Recycling Carbon Fiber

With the current annual worldwide carbon fiber consumption being at 30,000 tonnes, most waste goes to the landfill. For the composites that don’t go to landfill, the high value carbon fibers from end-of-life components are extracted by breaking down resins in a pyrolytic process at relatively high temperatures. This requires a high amount of energy which has a direct correlation to the high recycling costs.

When summing everything up, we see that the main disadvantage when recycling glass- or carbon fibers is that they are not biodegradable. This means they will not disappear when thrown on the landfill. When we do recycle these composites it takes a lot of energy to recycle them properly. The use of a lot of energy means a lot of money wasted. That is where natural fibers come into the picture. They are biodegradable and do not cost as much as glass or carbon fibers.

A beautiful example of recycling biocomposites is bioplastic polyhydroxy-butyrate (PHB). Unlike carbon and glass fibers that can sit in landfills for years, hemp-PHB biocomposites decompose a few weeks after burial. As they degrade, they release methane gas that can be captured and burned for energy recovery or re-used to make more biocomposites.



“symbol recycling carbon”

Source: Recycling technologies for thermoset composite materials—current status”, Pickering, 2006.
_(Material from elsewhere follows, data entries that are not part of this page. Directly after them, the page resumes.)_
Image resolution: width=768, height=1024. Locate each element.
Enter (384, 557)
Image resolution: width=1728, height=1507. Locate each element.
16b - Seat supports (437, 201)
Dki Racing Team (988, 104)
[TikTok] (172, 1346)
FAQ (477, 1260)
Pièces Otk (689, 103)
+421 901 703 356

Recycling Composite Materials”, Johnson, z.d.

Biodegradable composites for the building industry | Stanford Woods Institute”, Shwartz, z.d.


In order to cultivate no special soil conditions are needed

Flax is a plant that tolerates a range of soils and climates (Buchanan, 1995). The soils most suitable for flax are alluvium, deep loams (soil composed of sand, silt, and clay in relatively even proportions 40-40-20%). These soils must contain a large proportion of organic matter. Heavy clays are unsuitable, as are soils of a gravelly or dry sandy nature. It is important to choose a site in full sun, with deep, fertile, well-drained soil, and prepare it as you would for growing vegetables or flowers. Flax is planted as soon as the soils begin to warm (typically April) and can be harvested in August, well before the early frosts (“Growing Flax: Production tips, economics, and more”,z.d.).  Within 8 weeks of sowing, the plant will reach 10–15 cm in height, and will grow several centimeters per day under its optimal growth conditions reaching 70–80 cm within fifteen days. Farming flax requires few fertilizers or pesticides (“How to Grow Flax | Backyard Gardening Blog”, z.d.).

Because of the ease of cultivating the flax fiber is used in textile and automotive industry. Due to this they can be grown almost everywhere the costs of producing flax can be kept low.

And to be honest isn’t the view of a flax field in bloom not wonderful!